Exercise aim.
Transcribe the records below exactly as written, from the opening line through the line that contains "You are a computer-use agent. Viewport: 1368px".

Exercise data.
========================

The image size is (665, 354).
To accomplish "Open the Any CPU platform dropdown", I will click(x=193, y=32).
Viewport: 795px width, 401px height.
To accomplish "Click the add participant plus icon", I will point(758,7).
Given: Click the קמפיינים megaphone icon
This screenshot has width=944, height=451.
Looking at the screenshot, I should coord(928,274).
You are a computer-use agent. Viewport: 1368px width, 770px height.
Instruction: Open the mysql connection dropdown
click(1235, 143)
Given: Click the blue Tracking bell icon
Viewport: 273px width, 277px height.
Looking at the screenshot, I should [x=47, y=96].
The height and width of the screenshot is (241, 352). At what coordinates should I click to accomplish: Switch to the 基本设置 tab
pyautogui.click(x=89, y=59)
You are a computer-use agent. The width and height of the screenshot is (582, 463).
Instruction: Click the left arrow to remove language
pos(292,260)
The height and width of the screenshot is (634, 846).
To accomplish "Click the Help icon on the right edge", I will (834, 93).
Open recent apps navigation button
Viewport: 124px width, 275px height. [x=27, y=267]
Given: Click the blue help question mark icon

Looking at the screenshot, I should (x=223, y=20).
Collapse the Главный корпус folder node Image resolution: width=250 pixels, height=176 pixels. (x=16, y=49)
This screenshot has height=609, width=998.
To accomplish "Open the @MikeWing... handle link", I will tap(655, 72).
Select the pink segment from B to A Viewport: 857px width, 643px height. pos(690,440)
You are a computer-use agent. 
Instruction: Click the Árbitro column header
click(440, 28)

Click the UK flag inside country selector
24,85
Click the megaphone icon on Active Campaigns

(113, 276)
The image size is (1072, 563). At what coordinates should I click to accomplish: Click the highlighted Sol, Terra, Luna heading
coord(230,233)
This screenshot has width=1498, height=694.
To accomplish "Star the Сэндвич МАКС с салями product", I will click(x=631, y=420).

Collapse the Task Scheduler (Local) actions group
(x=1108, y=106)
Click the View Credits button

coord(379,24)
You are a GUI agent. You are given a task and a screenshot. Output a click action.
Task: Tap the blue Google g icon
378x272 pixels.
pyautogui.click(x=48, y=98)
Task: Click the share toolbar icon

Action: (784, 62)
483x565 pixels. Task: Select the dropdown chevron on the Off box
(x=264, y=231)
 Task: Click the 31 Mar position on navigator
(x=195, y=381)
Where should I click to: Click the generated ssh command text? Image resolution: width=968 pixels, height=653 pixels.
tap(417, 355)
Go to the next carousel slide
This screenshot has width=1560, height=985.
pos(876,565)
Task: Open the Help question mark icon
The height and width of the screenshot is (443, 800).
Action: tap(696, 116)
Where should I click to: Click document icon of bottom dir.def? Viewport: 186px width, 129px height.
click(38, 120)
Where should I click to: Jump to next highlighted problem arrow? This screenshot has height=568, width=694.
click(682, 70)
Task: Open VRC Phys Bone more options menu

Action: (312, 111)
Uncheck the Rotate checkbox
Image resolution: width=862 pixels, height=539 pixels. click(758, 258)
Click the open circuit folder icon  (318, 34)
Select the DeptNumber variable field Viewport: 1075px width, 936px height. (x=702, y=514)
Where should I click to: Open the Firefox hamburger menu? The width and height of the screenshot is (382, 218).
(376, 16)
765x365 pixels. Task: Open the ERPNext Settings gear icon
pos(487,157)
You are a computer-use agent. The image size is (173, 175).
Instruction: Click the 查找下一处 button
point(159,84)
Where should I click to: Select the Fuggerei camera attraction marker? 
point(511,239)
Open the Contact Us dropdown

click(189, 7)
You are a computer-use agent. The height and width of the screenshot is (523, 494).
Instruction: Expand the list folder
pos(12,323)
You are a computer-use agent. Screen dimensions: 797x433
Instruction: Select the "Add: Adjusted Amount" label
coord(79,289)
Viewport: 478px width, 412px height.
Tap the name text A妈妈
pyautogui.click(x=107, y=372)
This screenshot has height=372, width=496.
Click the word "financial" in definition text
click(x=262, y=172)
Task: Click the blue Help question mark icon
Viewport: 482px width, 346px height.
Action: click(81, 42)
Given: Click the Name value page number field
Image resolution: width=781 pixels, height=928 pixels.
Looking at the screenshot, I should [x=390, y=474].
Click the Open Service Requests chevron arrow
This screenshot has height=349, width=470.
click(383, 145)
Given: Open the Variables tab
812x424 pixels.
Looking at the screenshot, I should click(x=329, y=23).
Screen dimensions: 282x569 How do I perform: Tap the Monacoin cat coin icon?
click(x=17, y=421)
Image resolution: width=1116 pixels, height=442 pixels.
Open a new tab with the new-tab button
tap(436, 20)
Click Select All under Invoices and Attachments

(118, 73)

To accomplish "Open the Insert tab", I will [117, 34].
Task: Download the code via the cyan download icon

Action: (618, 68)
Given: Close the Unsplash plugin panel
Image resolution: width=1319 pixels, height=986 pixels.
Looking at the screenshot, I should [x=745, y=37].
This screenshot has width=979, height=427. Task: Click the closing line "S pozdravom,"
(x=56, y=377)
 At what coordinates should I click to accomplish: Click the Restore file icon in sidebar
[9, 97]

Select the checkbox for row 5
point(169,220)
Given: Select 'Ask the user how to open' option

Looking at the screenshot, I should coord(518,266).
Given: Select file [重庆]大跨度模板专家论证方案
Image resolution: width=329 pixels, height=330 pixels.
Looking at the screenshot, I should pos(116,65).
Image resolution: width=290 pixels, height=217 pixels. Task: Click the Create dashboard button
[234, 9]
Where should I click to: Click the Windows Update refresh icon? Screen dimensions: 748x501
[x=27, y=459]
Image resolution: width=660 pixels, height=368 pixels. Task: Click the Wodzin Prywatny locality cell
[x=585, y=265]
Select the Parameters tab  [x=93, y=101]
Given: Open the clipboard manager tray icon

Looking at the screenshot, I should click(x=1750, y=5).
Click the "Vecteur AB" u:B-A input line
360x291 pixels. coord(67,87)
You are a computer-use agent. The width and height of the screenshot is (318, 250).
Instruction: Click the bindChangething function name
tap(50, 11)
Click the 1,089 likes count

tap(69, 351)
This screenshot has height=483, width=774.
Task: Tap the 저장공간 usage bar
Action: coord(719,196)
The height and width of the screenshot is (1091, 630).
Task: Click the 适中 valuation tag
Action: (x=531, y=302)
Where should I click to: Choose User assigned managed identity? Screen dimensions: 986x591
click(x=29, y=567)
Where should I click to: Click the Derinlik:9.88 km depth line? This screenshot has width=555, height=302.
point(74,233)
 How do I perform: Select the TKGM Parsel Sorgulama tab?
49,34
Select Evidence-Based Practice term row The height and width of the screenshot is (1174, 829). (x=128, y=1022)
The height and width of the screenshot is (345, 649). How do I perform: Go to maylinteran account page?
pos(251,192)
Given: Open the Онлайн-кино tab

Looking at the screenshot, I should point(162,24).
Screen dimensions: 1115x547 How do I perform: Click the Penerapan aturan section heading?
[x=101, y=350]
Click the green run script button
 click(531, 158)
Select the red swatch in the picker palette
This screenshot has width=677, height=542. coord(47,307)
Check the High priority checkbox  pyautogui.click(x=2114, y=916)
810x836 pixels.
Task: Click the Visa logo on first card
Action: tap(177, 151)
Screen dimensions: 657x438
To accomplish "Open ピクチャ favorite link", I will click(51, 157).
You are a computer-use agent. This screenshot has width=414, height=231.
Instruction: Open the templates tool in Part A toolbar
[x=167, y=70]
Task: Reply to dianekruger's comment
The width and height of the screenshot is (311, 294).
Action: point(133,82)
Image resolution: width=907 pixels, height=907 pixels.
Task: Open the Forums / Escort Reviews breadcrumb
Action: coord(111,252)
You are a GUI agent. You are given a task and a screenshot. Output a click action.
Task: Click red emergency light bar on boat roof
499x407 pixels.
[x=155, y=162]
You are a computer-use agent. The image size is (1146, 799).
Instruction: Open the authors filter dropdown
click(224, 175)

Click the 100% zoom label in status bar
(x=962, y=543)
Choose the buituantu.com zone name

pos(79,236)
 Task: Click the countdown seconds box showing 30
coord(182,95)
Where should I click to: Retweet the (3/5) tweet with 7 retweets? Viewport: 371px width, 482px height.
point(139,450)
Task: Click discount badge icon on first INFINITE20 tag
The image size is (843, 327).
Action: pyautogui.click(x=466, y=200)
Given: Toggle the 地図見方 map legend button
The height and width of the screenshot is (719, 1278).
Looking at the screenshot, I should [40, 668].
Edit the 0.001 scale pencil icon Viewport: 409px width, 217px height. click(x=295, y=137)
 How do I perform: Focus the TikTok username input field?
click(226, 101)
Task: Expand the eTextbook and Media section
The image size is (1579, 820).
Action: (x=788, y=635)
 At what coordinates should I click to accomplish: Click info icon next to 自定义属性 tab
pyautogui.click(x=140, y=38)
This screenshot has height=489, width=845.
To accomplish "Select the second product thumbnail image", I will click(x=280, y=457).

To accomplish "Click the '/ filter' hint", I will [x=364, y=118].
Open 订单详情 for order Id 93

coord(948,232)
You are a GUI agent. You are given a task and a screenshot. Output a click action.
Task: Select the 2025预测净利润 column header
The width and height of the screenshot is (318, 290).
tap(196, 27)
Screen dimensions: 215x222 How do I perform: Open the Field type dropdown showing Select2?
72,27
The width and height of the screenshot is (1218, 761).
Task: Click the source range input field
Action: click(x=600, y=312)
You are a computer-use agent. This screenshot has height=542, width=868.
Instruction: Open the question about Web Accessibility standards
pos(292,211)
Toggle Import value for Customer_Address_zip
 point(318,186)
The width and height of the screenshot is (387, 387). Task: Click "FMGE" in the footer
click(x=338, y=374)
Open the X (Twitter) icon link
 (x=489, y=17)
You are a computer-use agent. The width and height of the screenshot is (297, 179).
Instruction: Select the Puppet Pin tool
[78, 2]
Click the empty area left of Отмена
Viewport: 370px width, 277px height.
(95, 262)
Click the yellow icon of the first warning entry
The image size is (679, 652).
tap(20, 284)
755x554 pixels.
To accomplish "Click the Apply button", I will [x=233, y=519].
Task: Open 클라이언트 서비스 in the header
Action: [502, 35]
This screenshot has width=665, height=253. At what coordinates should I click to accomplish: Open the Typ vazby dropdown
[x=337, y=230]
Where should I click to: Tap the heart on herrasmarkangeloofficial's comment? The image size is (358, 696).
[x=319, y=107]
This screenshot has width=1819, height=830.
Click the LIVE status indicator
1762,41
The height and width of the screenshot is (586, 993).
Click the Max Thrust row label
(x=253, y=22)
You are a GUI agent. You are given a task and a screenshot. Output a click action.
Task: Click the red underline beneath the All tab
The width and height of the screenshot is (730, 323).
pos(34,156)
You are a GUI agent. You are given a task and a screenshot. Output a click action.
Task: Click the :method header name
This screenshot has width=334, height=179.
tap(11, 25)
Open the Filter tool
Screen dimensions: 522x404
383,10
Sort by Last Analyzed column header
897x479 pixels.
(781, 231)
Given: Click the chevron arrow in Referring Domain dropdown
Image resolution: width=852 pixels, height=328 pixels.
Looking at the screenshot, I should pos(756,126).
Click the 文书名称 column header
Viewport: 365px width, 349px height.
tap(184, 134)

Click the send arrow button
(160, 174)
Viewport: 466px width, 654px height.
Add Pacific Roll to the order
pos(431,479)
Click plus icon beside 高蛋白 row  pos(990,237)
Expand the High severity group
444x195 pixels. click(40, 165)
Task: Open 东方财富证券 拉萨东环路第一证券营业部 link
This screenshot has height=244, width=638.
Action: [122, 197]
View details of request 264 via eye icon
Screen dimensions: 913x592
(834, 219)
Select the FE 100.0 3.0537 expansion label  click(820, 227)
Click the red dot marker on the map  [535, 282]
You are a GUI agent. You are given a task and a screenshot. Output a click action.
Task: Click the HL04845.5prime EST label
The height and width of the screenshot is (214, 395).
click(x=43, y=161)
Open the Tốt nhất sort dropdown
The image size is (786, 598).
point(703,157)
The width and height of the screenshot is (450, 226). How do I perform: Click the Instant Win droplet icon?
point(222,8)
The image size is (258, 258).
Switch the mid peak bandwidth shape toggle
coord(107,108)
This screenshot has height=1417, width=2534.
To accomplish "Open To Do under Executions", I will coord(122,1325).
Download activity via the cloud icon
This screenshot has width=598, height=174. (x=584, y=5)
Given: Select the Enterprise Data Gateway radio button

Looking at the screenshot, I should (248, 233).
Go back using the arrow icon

========================

Response to the exercise.
The image size is (665, 354).
To accomplish "Open the Any CPU platform dropdown", I will click(x=193, y=32).
Viewport: 795px width, 401px height.
To accomplish "Click the add participant plus icon", I will point(758,7).
Given: Click the קמפיינים megaphone icon
This screenshot has width=944, height=451.
Looking at the screenshot, I should coord(928,274).
You are a computer-use agent. Viewport: 1368px width, 770px height.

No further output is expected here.